Synthesis and secretion of apoC-I and apoE during maturation of human SW872 liposarcoma cells.

Little is known about the regulation of apolipoprotein (apo) C-I production by human adipocytes. The aim of the present study, therefore, was to investigate the effect of different tissue culture conditions on the synthesis and secretion of apoC-I and apoE in human SW872 liposarcoma cells. After 3-4 d in culture (0.5 x 10(6) cells/well, DMEM/F-12 medium with 10% fetal calf serum), cells reached confluence and became growth arrested.

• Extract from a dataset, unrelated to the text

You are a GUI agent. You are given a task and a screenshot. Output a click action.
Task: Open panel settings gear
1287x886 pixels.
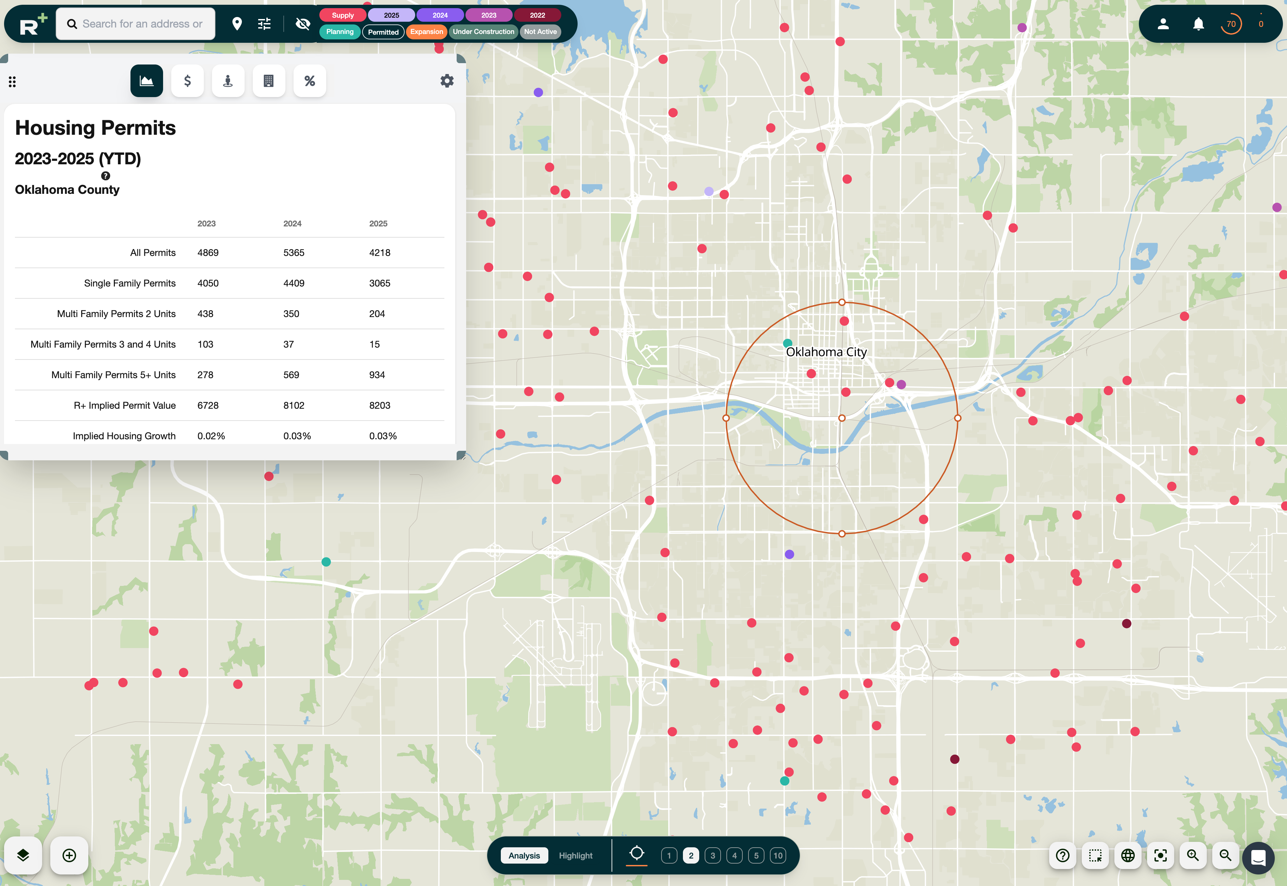pos(447,81)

The molar ratio of apoE:apoC-I in the cell was 8.9 +/- 0.6 and in the medium was 6.6 +/- 0.5. After 17 d in culture, SW872 cells contained significantly more cholesterol (100%) and triglyceride (3-fold) and secreted more apoC-I [4 vs. 17 d: 0.11 +/- 0.01 vs. 0.23 +/- 0.01 pmol/(10(6) cells . 24 h), P < 0.001] and apoE [0.7 +/- 0.1 vs. 3.1 +/- 0.3 pmol/(10(6) cells . 24 h), P < 0.001]. Cellular apoC-I increased 7-fold and apoE increased 16-fold. Cell maturation was associated with significantly higher levels of apoE mRNA but not apoC-I mRNA. Increases in cell lipids, apoC-I, and apoE were not dependent on the presence of extracellular lipids because similar changes occurred in cells incubated with lipoprotein-deficient serum or in cells incubated without serum. Treatment (7 d) of cells during maturation with insulin (10 or 1000 nmol/L) significantly reduced the secretion of apoC-I and apoE. These results demonstrate that in maturing SW872 cells, cholesterol and triglyceride accumulation in the presence or absence of extracellular lipids, is associated with increased apoC-I and apoE production. Furthermore, apoC-I and apoE production are differentially regulated at the transcriptional level, and long-term treatment with insulin has an inhibitory rather than stimulatory effect on apoC-I and apoE production.